Collected data
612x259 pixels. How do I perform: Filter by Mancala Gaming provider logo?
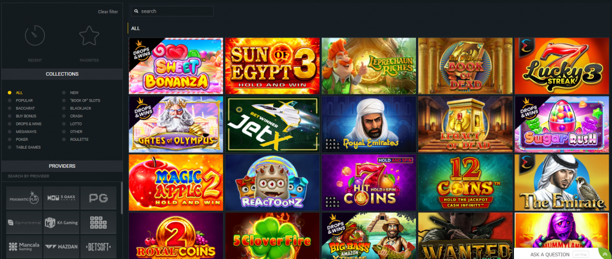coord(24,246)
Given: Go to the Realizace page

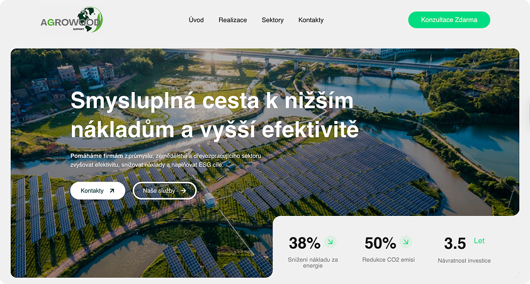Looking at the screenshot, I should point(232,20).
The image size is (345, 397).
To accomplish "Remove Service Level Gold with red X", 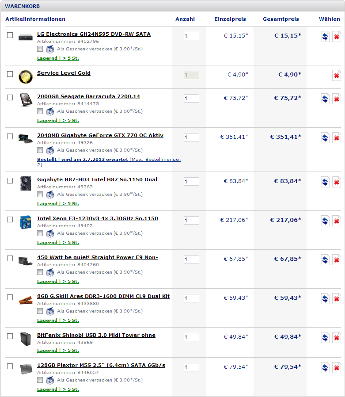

---

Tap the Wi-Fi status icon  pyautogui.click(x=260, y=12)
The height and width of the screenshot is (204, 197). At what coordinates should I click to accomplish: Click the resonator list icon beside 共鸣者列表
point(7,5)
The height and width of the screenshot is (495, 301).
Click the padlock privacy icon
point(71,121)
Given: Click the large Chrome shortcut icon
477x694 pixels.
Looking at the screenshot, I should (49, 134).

...

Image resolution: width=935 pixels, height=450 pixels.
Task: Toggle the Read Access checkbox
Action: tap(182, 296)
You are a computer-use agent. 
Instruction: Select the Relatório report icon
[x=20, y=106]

▶ Exercise instructions: Working from the data above, repeat exactly, and only, the lines that begin at the line containing "612x259 pixels. How" and stop after the line containing "Service Level Gold"; pictures are not copied.

▶ Response area:
612x259 pixels. How do I perform: Filter by Mancala Gaming provider logo?
coord(24,246)
Given: Go to the Realizace page

Looking at the screenshot, I should point(232,20).
The image size is (345, 397).
To accomplish "Remove Service Level Gold with red X", 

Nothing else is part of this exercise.